We all want to eat, and live, organically. But we don’t — not always. Even the best of us cuts corners every once in a while.
Bearing this in mind, various scientist and activist groups have taken to publishing top-10 lists, ranking the worst foods for pesticide residues. The higher the levels of pesticide residues on a food, the more important for us to eat it organic, or not at all. So we’re warned off of conventionally grown strawberries and raspberries, peaches, spinach, carrots, grapes (and raisins), winter squash (especially in baby food), and more. Not only are government regulations often inadequate to limit pesticide residues; often, when these foods are tested, residues are found to exceed even the lax government guidelines. It’s shocking how often this is allowed to happen. (And I wonder once again why the vitamin industry alone gets labeled as “unregulated.”)
Anyways, the top-10 lists are certainly useful. Here, however, I want to focus on three crops that rarely, if ever, make the lists crops where the vast impact of pesticides is hidden at the grocery store but which are still crucial to avoid. In no particular order:
Cotton never makes it onto the top-10 lists because it’s not a food. Besides, cotton goes through such rigorous processing that most residual pesticides are washed out by the time they hit store shelves. So your non-organic jeans, cotton swabs, and tampons are all going to be relatively clean at least by the time you finally encounter them.
But on an environmental level, conventional cotton farming is a disaster.
Cotton is not a food crop; it is exempt from many of the regulations that govern food. According to the Toxic Substances Hydrology Program of the U.S. Geological Survey, a square mile of cotton is sprayed with as much as 3988 pounds of herbicides, and 2849 pounds of insecticides, three to five times more than corn gets. The USGS also affirms that in the eleven states which compose the “cotton belt,” the ten most common cotton pesticides account for the majority of pesticides used, and that, with only a single exception, “no detailed studies of these compounds have been conducted at the field or basin scale.”
Acre for acre, cotton might very well be the biggest ecological disaster in global agriculture.
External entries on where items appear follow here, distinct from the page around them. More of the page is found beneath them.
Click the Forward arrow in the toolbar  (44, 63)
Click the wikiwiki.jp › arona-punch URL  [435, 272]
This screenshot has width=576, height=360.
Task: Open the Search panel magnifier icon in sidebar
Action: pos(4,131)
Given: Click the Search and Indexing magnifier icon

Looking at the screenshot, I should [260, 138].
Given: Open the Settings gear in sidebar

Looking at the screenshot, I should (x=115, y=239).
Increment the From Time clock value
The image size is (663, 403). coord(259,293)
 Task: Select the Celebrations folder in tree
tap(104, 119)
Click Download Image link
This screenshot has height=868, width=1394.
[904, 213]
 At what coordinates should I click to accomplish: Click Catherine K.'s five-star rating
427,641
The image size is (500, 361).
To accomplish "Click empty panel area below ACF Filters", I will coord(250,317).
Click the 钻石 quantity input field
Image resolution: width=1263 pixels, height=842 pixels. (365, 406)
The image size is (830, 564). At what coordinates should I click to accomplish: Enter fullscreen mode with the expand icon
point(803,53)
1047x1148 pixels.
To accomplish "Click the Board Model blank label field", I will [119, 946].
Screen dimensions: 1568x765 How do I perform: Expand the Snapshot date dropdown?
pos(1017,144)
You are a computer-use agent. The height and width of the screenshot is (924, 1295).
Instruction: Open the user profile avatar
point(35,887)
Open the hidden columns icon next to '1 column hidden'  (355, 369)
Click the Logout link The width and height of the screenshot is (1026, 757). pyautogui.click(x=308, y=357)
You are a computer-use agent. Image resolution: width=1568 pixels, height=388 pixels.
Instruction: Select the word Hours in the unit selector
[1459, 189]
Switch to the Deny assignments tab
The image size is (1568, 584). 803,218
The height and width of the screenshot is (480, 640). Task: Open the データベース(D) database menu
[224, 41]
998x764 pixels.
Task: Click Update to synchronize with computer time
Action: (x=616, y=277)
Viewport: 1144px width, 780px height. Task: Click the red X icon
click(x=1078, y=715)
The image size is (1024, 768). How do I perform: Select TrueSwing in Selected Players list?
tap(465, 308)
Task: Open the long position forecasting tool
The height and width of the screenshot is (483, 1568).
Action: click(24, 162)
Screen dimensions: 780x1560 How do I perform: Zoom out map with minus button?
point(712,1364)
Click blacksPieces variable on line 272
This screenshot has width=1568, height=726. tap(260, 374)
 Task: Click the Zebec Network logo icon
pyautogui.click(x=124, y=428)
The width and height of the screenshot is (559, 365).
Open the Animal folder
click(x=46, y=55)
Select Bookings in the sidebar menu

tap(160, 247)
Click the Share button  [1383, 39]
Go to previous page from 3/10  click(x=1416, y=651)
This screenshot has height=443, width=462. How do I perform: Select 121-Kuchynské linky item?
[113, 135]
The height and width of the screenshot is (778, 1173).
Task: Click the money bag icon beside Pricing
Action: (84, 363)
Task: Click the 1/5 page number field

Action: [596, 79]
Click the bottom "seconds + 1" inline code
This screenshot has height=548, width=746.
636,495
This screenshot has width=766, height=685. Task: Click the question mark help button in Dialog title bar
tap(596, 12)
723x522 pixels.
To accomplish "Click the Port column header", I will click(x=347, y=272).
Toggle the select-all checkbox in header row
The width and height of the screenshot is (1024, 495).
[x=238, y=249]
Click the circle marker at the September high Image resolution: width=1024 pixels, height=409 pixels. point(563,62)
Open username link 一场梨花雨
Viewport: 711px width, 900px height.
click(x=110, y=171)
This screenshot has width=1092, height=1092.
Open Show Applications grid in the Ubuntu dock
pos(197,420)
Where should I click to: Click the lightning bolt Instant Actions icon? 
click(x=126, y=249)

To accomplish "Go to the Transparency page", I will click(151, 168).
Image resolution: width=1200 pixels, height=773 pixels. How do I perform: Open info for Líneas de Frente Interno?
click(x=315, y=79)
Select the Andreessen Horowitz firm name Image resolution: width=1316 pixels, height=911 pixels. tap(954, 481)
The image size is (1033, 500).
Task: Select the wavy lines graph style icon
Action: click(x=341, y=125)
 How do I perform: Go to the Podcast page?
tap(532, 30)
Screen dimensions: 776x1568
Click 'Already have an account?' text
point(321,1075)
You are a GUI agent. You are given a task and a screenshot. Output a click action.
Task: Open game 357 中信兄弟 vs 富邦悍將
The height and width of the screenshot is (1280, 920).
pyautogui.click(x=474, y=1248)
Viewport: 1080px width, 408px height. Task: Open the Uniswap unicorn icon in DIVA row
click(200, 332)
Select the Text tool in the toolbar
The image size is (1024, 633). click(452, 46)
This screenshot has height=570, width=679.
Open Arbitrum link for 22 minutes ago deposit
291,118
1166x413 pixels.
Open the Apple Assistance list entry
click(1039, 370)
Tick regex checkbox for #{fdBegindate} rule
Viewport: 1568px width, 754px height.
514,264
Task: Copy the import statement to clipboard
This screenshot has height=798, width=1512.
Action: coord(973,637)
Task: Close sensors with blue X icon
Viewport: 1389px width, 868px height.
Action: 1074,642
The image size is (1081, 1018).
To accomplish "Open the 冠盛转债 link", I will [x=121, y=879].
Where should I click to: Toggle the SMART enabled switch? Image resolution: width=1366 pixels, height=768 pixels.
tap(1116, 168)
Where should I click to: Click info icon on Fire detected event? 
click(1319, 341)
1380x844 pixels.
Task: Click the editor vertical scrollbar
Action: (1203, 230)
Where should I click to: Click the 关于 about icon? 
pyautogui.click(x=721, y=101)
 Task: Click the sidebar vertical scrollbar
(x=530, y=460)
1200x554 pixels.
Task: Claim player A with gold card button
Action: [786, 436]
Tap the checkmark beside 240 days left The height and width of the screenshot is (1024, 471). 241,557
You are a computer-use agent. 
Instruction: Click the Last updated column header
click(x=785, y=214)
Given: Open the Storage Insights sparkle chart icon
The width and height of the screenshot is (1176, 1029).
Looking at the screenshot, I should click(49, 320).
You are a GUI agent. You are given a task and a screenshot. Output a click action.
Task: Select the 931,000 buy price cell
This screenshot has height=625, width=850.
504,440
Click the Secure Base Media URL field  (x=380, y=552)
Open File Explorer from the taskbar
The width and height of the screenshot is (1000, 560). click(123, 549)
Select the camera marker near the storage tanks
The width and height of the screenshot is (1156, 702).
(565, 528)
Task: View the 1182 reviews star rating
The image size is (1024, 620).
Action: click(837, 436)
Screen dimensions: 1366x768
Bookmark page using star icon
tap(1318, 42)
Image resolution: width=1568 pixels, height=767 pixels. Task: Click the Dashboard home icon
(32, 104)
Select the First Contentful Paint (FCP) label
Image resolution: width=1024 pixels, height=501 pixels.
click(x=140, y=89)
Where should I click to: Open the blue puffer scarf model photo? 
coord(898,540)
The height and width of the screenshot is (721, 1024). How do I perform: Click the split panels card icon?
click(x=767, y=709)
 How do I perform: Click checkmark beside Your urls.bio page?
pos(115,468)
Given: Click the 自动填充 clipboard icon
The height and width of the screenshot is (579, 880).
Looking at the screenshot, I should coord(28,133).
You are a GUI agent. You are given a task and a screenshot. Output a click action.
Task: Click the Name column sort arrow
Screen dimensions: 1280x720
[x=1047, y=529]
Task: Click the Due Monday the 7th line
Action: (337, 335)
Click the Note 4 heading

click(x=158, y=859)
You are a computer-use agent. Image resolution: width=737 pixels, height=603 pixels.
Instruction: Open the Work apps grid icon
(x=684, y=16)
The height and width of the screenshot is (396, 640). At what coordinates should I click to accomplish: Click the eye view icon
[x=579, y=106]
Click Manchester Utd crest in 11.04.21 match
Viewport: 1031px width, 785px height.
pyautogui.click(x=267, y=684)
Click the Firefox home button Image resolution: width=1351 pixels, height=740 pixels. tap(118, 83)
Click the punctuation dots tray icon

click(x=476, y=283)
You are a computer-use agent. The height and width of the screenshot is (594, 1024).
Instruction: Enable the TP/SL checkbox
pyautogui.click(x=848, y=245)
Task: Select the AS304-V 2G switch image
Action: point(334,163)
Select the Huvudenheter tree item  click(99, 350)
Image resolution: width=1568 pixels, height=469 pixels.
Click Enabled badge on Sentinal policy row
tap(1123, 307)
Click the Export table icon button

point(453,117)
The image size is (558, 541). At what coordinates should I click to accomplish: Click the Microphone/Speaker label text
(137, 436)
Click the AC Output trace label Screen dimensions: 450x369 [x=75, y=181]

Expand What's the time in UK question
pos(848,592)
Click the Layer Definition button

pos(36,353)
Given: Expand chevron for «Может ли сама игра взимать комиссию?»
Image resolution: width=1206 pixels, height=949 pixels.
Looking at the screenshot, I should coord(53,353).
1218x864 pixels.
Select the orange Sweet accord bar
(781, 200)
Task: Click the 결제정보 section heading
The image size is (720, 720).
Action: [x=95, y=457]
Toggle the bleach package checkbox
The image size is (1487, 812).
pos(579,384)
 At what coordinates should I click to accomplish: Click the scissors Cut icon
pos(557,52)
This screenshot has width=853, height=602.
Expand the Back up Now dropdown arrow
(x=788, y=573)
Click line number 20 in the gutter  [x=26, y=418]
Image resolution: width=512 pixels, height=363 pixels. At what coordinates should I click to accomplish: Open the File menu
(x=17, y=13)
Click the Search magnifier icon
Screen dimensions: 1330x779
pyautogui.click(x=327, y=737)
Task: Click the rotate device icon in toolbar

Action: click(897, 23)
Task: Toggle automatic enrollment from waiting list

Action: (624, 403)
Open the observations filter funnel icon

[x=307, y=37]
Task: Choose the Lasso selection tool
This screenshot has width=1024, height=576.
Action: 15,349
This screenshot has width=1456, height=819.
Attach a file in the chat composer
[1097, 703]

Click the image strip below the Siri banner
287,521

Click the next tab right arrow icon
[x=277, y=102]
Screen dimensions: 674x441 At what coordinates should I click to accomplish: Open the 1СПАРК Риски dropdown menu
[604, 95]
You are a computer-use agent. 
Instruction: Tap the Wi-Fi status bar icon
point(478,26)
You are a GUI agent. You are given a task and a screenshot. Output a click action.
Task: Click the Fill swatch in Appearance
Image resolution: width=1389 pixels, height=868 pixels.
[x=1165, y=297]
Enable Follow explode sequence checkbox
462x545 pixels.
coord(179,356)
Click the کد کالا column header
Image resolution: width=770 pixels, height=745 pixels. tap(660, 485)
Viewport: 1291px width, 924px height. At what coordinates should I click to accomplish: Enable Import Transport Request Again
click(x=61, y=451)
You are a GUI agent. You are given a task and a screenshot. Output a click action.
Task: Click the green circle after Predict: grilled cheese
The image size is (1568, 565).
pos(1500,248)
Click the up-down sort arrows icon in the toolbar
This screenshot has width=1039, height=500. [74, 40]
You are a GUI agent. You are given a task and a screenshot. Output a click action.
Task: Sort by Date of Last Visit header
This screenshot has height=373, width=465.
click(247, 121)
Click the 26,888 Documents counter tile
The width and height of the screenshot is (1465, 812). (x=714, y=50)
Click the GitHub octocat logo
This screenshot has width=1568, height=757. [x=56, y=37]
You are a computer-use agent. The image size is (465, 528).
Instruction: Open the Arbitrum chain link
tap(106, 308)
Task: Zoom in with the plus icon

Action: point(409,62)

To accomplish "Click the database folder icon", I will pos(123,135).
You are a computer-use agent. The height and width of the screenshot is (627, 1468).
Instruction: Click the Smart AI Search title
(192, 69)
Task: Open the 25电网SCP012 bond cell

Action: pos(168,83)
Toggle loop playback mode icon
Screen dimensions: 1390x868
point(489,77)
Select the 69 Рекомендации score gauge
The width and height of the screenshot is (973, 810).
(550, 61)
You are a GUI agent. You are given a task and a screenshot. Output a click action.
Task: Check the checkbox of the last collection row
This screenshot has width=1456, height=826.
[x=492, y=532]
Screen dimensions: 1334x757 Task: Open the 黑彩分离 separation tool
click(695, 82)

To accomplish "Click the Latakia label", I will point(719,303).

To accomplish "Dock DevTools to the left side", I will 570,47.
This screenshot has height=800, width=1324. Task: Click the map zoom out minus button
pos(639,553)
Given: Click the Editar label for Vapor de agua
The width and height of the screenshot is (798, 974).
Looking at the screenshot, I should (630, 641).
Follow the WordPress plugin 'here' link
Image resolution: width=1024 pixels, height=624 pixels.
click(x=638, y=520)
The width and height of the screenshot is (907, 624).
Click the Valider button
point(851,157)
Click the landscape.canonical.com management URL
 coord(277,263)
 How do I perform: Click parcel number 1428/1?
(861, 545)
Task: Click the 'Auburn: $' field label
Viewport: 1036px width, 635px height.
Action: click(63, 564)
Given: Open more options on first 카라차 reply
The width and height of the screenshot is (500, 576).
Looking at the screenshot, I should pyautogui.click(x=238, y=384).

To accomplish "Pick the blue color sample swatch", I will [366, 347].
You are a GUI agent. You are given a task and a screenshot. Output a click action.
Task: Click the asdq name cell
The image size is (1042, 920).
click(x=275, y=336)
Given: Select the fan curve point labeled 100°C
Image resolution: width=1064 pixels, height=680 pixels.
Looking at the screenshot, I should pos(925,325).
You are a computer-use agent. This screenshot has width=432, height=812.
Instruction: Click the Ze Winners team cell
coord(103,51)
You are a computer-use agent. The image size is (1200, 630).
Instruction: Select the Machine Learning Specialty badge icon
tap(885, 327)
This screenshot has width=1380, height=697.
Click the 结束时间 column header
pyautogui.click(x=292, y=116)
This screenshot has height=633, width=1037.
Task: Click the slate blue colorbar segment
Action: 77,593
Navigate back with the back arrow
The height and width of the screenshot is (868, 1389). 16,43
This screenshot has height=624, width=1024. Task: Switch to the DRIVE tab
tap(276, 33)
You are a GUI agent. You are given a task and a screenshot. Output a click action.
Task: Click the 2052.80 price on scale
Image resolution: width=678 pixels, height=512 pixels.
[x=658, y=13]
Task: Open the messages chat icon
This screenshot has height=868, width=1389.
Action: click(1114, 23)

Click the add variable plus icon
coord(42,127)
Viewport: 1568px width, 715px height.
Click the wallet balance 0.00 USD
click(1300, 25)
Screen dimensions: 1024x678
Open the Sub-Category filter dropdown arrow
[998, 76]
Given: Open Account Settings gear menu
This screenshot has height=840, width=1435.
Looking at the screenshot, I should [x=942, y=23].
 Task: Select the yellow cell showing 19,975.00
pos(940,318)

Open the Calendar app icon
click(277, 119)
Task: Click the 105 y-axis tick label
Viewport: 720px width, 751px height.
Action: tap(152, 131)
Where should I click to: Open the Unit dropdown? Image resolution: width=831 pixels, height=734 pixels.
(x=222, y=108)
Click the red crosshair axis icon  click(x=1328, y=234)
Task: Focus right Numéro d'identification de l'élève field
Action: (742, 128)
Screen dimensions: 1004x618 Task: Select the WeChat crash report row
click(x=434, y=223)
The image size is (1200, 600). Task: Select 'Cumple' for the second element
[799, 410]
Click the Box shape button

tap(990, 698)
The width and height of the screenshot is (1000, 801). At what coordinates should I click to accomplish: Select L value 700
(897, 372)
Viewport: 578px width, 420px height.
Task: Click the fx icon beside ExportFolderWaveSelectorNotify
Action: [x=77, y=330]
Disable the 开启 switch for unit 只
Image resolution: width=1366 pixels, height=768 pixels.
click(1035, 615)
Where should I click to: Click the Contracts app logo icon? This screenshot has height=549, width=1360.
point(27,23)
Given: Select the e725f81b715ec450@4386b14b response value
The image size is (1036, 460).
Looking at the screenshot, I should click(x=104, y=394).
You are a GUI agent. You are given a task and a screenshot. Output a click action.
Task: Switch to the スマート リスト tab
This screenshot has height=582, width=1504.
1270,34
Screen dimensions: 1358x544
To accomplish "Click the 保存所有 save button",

Now welcome back to the real world: I sit here writing this in an organic cotton t-shirt, true, but also a decidedly non-organic pair of jeans: it’s nearly impossible to live your life in only organic fibers. But clothing that treads lightly on the planet be it cotton, hemp, wool, etc. is something we must seek out more and more, advocate for more, and yes, be willing to pay more for.
Potatoes sometimes do, sometimes don’t, make the top-ten lists. Usually they don’t. Thick-skinned potatoes don’t soak up pesticides like more delicate, thin-skinned fruits. And sturdy spuds can be washed more forcefully, so most of the pesticides at the level of the field don’t appear in the supermarket.
In his excellent The Botany of Desire, author Michael Pollan draws parallels between four crops and four “fundamental human desires.” So the spread of the apple across the American frontier parallels our desire for sweetness; the fascination with tulips in 17th century Holland parallels our desire for beauty; growers and breeders of marijuana inform us of our desire for intoxication; and the potato, in present day American agriculture, epitomizes our desire for absolute control over nature.
Nothing, says Pollan, absolutely nothing is allowed to live on a potato field but potatoes. No weeds, no birds, no bees, no potato rootworms, no earthworms. Chemicals assure us of this. Even farmers themselves will not set foot on their own fields for 4-5 days after sprayings, some of which are applied by robot sprayers. Potato fields in Idaho are sprayed on average fourteen times a year. And since potatoes grow underground, and many of their pests live underground, chemical management of these pests means finding ways to sink these chemicals deep into the soil itself.
Our latest alternative to conserving fuel by driving less and buying locally-grown may actually save petroleum sort of. But this “corn gas” doesn’t just spring forth golden-green from the Earth, solar-powered and happy. Ethanol is made from commodity corn, and commodity corn is a pesticide- and fertilizer-intensive crop. (Recent attempts in Brazil to convert sugarcane waste to ethanol leave me decidedly more optimistic).
First of all, let’s not forget that the fertilizers and pesticides we use to grow the corn, which is made into ethanol, which ostensibly saves us petroleum, are made from petroleum. And let’s not forget that the energy needed to power the factories that make corn into ethanol are also fossil fuel- dependent. In fact, some estimates have it that three calories of fossil fuel go in for every four calories of ethanol that come out. Still a net savings, no? Well, we also mustn’t forget that we’re sacrificing a potential food crop here. And finally, let’s not forget that while ethanol burns cleaner, it grows dirtier. I’m not necessarily saying that regular gas is better than ethanol. I really don’t know. But ethanol, as it currently stands, is far from the guilt-free, “green” technology we want it to be.